>> Begin SUPPLIED RECORDS
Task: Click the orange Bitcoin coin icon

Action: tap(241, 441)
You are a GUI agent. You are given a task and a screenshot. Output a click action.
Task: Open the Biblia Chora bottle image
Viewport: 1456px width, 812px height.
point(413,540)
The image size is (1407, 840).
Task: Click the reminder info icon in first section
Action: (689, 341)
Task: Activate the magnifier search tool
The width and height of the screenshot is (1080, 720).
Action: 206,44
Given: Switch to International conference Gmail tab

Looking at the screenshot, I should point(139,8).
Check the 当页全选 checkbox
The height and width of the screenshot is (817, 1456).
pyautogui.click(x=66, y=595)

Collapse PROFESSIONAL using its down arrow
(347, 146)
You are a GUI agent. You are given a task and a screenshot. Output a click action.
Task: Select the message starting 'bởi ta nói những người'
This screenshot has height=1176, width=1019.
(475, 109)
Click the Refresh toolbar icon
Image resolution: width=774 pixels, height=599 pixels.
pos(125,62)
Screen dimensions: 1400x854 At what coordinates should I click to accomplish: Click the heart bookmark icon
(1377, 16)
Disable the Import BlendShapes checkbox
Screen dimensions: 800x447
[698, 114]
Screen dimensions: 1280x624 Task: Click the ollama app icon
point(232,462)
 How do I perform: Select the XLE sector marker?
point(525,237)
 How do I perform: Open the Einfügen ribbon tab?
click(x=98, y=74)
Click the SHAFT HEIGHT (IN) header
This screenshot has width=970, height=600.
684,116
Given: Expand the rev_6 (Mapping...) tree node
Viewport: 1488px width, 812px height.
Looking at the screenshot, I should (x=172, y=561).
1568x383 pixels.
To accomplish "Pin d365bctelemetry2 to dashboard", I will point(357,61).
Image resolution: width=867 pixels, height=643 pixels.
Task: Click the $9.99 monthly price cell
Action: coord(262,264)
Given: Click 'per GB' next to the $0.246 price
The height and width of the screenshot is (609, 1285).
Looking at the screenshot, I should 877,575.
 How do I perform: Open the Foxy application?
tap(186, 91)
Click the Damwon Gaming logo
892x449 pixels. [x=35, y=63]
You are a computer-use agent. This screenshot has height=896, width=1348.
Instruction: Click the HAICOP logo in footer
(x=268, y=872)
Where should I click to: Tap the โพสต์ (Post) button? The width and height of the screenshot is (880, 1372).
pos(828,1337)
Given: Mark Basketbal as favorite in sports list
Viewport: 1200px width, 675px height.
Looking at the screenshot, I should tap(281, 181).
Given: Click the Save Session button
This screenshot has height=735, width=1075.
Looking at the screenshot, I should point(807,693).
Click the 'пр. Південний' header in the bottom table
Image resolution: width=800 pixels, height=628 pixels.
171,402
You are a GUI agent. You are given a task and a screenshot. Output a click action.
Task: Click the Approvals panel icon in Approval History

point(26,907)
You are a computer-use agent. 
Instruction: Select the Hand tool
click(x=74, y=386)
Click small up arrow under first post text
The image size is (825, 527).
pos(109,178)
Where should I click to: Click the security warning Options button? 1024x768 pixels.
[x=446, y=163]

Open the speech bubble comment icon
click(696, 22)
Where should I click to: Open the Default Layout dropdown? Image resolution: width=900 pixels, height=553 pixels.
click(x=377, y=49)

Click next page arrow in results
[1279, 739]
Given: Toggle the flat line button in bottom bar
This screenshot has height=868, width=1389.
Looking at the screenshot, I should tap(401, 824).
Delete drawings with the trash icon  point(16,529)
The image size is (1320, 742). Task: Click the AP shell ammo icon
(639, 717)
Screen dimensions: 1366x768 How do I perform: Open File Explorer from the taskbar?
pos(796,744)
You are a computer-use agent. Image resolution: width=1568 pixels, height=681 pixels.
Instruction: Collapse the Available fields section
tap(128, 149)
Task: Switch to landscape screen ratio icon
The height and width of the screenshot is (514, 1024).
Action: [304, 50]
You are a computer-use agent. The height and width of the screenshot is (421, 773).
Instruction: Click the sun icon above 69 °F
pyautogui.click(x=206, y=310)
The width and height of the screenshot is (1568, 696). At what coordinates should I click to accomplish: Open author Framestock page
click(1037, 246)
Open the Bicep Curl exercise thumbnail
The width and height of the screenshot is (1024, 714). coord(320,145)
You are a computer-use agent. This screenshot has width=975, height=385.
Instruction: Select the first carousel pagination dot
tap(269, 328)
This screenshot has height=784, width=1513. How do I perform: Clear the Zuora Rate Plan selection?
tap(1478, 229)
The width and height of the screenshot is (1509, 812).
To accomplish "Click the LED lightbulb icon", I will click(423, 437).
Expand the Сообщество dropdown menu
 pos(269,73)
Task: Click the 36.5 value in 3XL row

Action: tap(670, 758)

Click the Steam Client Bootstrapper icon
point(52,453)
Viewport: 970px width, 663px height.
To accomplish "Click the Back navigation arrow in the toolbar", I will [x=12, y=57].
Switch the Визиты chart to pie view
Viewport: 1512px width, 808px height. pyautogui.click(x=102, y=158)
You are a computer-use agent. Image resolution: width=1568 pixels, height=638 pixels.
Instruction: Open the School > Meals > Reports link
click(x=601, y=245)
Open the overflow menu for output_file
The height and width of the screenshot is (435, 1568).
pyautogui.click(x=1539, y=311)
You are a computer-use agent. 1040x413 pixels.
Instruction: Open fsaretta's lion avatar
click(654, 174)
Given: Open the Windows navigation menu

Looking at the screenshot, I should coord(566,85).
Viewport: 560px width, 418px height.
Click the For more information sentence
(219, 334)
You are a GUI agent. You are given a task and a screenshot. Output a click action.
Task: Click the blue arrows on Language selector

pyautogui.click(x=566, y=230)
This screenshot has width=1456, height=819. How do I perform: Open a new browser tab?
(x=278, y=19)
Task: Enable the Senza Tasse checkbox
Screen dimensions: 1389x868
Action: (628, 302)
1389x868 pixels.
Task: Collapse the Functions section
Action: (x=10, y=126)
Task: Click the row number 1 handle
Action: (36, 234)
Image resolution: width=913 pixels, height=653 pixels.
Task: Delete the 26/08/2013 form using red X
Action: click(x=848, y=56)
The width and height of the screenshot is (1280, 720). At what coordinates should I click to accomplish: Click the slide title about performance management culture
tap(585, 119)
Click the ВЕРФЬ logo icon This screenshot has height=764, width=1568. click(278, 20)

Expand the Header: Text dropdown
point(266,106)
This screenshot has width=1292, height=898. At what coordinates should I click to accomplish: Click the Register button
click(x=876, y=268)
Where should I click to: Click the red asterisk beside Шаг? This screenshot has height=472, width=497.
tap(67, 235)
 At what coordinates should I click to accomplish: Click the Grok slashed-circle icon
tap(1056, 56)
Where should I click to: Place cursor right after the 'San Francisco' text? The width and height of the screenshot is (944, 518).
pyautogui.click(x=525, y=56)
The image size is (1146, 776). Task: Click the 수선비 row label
>> End SUPPLIED RECORDS
- [EXERCISE PROMPT] Copy out every one of the lines above, unchanged and in the same order.

- [THE REPLY]
Task: Click the orange Bitcoin coin icon

Action: tap(241, 441)
You are a GUI agent. You are given a task and a screenshot. Output a click action.
Task: Open the Biblia Chora bottle image
Viewport: 1456px width, 812px height.
point(413,540)
The image size is (1407, 840).
Task: Click the reminder info icon in first section
Action: (689, 341)
Task: Activate the magnifier search tool
The width and height of the screenshot is (1080, 720).
Action: 206,44
Given: Switch to International conference Gmail tab

Looking at the screenshot, I should point(139,8).
Check the 当页全选 checkbox
The height and width of the screenshot is (817, 1456).
pyautogui.click(x=66, y=595)

Collapse PROFESSIONAL using its down arrow
(347, 146)
You are a GUI agent. You are given a task and a screenshot. Output a click action.
Task: Select the message starting 'bởi ta nói những người'
This screenshot has height=1176, width=1019.
(475, 109)
Click the Refresh toolbar icon
Image resolution: width=774 pixels, height=599 pixels.
pos(125,62)
Screen dimensions: 1400x854 At what coordinates should I click to accomplish: Click the heart bookmark icon
(1377, 16)
Disable the Import BlendShapes checkbox
Screen dimensions: 800x447
[698, 114]
Screen dimensions: 1280x624 Task: Click the ollama app icon
point(232,462)
 How do I perform: Select the XLE sector marker?
point(525,237)
 How do I perform: Open the Einfügen ribbon tab?
click(x=98, y=74)
Click the SHAFT HEIGHT (IN) header
This screenshot has width=970, height=600.
684,116
Given: Expand the rev_6 (Mapping...) tree node
Viewport: 1488px width, 812px height.
Looking at the screenshot, I should (x=172, y=561).
1568x383 pixels.
To accomplish "Pin d365bctelemetry2 to dashboard", I will point(357,61).
Image resolution: width=867 pixels, height=643 pixels.
Task: Click the $9.99 monthly price cell
Action: coord(262,264)
Given: Click 'per GB' next to the $0.246 price
The height and width of the screenshot is (609, 1285).
Looking at the screenshot, I should 877,575.
 How do I perform: Open the Foxy application?
tap(186, 91)
Click the Damwon Gaming logo
892x449 pixels. [x=35, y=63]
You are a computer-use agent. This screenshot has height=896, width=1348.
Instruction: Click the HAICOP logo in footer
(x=268, y=872)
Where should I click to: Tap the โพสต์ (Post) button? The width and height of the screenshot is (880, 1372).
pos(828,1337)
Given: Mark Basketbal as favorite in sports list
Viewport: 1200px width, 675px height.
Looking at the screenshot, I should tap(281, 181).
Given: Click the Save Session button
This screenshot has height=735, width=1075.
Looking at the screenshot, I should point(807,693).
Click the 'пр. Південний' header in the bottom table
Image resolution: width=800 pixels, height=628 pixels.
171,402
You are a GUI agent. You are given a task and a screenshot. Output a click action.
Task: Click the Approvals panel icon in Approval History

point(26,907)
You are a computer-use agent. 
Instruction: Select the Hand tool
click(x=74, y=386)
Click small up arrow under first post text
The image size is (825, 527).
pos(109,178)
Where should I click to: Click the security warning Options button? 1024x768 pixels.
[x=446, y=163]

Open the speech bubble comment icon
click(696, 22)
Where should I click to: Open the Default Layout dropdown? Image resolution: width=900 pixels, height=553 pixels.
click(x=377, y=49)

Click next page arrow in results
[1279, 739]
Given: Toggle the flat line button in bottom bar
This screenshot has height=868, width=1389.
Looking at the screenshot, I should tap(401, 824).
Delete drawings with the trash icon  point(16,529)
The image size is (1320, 742). Task: Click the AP shell ammo icon
(639, 717)
Screen dimensions: 1366x768 How do I perform: Open File Explorer from the taskbar?
pos(796,744)
You are a computer-use agent. Image resolution: width=1568 pixels, height=681 pixels.
Instruction: Collapse the Available fields section
tap(128, 149)
Task: Switch to landscape screen ratio icon
The height and width of the screenshot is (514, 1024).
Action: [304, 50]
You are a computer-use agent. The height and width of the screenshot is (421, 773).
Instruction: Click the sun icon above 69 °F
pyautogui.click(x=206, y=310)
The width and height of the screenshot is (1568, 696). At what coordinates should I click to accomplish: Open author Framestock page
click(1037, 246)
Open the Bicep Curl exercise thumbnail
The width and height of the screenshot is (1024, 714). coord(320,145)
You are a computer-use agent. This screenshot has width=975, height=385.
Instruction: Select the first carousel pagination dot
tap(269, 328)
This screenshot has height=784, width=1513. How do I perform: Clear the Zuora Rate Plan selection?
tap(1478, 229)
The width and height of the screenshot is (1509, 812).
To accomplish "Click the LED lightbulb icon", I will click(423, 437).
Expand the Сообщество dropdown menu
 pos(269,73)
Task: Click the 36.5 value in 3XL row

Action: tap(670, 758)

Click the Steam Client Bootstrapper icon
point(52,453)
Viewport: 970px width, 663px height.
To accomplish "Click the Back navigation arrow in the toolbar", I will [x=12, y=57].
Switch the Визиты chart to pie view
Viewport: 1512px width, 808px height. pyautogui.click(x=102, y=158)
You are a computer-use agent. Image resolution: width=1568 pixels, height=638 pixels.
Instruction: Open the School > Meals > Reports link
click(x=601, y=245)
Open the overflow menu for output_file
The height and width of the screenshot is (435, 1568).
pyautogui.click(x=1539, y=311)
You are a computer-use agent. 1040x413 pixels.
Instruction: Open fsaretta's lion avatar
click(654, 174)
Given: Open the Windows navigation menu

Looking at the screenshot, I should coord(566,85).
Viewport: 560px width, 418px height.
Click the For more information sentence
(219, 334)
You are a GUI agent. You are given a task and a screenshot. Output a click action.
Task: Click the blue arrows on Language selector

pyautogui.click(x=566, y=230)
This screenshot has width=1456, height=819. How do I perform: Open a new browser tab?
(x=278, y=19)
Task: Enable the Senza Tasse checkbox
Screen dimensions: 1389x868
Action: (628, 302)
1389x868 pixels.
Task: Collapse the Functions section
Action: (x=10, y=126)
Task: Click the row number 1 handle
Action: (36, 234)
Image resolution: width=913 pixels, height=653 pixels.
Task: Delete the 26/08/2013 form using red X
Action: click(x=848, y=56)
The width and height of the screenshot is (1280, 720). At what coordinates should I click to accomplish: Click the slide title about performance management culture
tap(585, 119)
Click the ВЕРФЬ logo icon This screenshot has height=764, width=1568. click(278, 20)

Expand the Header: Text dropdown
point(266,106)
This screenshot has width=1292, height=898. At what coordinates should I click to accomplish: Click the Register button
click(x=876, y=268)
Where should I click to: Click the red asterisk beside Шаг? This screenshot has height=472, width=497.
tap(67, 235)
 At what coordinates should I click to accomplish: Click the Grok slashed-circle icon
tap(1056, 56)
Where should I click to: Place cursor right after the 'San Francisco' text? The width and height of the screenshot is (944, 518).
pyautogui.click(x=525, y=56)
The image size is (1146, 776). Task: Click the 수선비 row label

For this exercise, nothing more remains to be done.